Fig. 2.
SDF-1–induced transendothelial migration of human CD34+ cells.
(A) Up-regulation of VCAM-1 (upper panels) and ICAM-1 (lower panels) by TNF-α on HUVECs or MBA-2.1 cells. Isotype control (IC); untreated cells (U); and TNF-α–treated cells (TNF-α) were stained with antibodies to VCAM-1 or ICAM-1. (B) CD34+ cells were incubated with neutralizing antibodies to LFA-1, VLA-4, VLA-5, or all together prior to migration through TNF-α preactivated endothelial cells toward SDF-1. (C) Migrating (M) and nonmigrating (NM) cells through MBA-2.1 toward SDF-1 were stained with antibodies to CD34 and CD38. (D) Percent engraftment by migrating (M) and nonmigrating (NM) cells in the murine bone marrow 1 month following transplantation, quantified by FACS analysis using antibodies to human CD45. Each dot represents 1 mouse.

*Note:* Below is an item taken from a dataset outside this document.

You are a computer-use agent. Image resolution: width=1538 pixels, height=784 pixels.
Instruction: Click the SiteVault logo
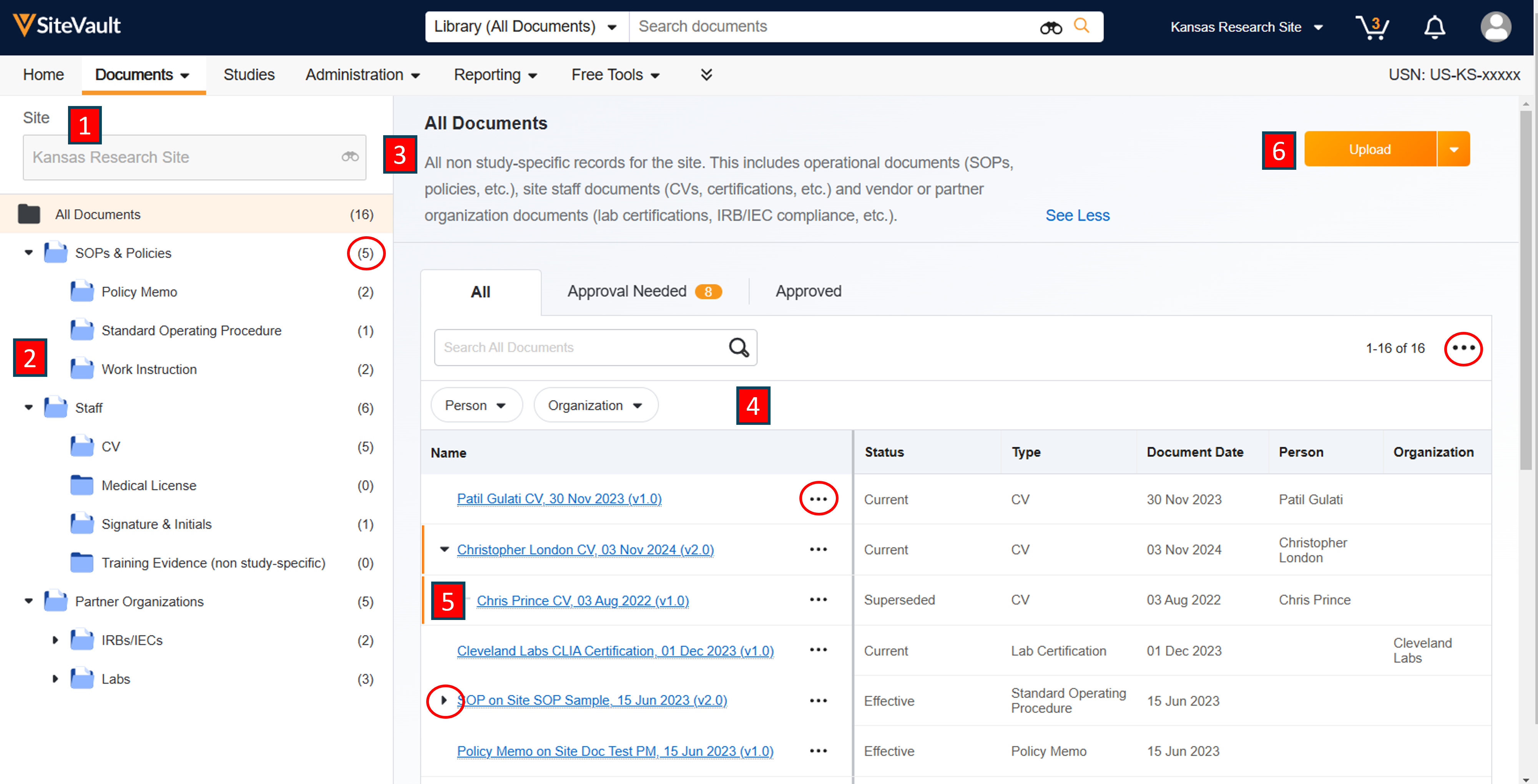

Numbers and bars indicate the engraftment averages plus or minus SE. (*Indicates P < .05.) (Experiment I [E I]) The presence of human progenitors in the bone marrow of mice transplanted with migrating (M) or nonmigrating (NM) cells. The shaded square indicates colony forming unit–granulocyte/macrophage (CFU-GM) cells; the open square indicates burst forming unit–erythroid (BFU-E), and the solid square indicates multilineage colony (CFU-GEMM). (E II) The levels of human lymphoid CD45+/CD19+ pre–B cells in the bone marrow of mice transplanted with migrating (M) cells.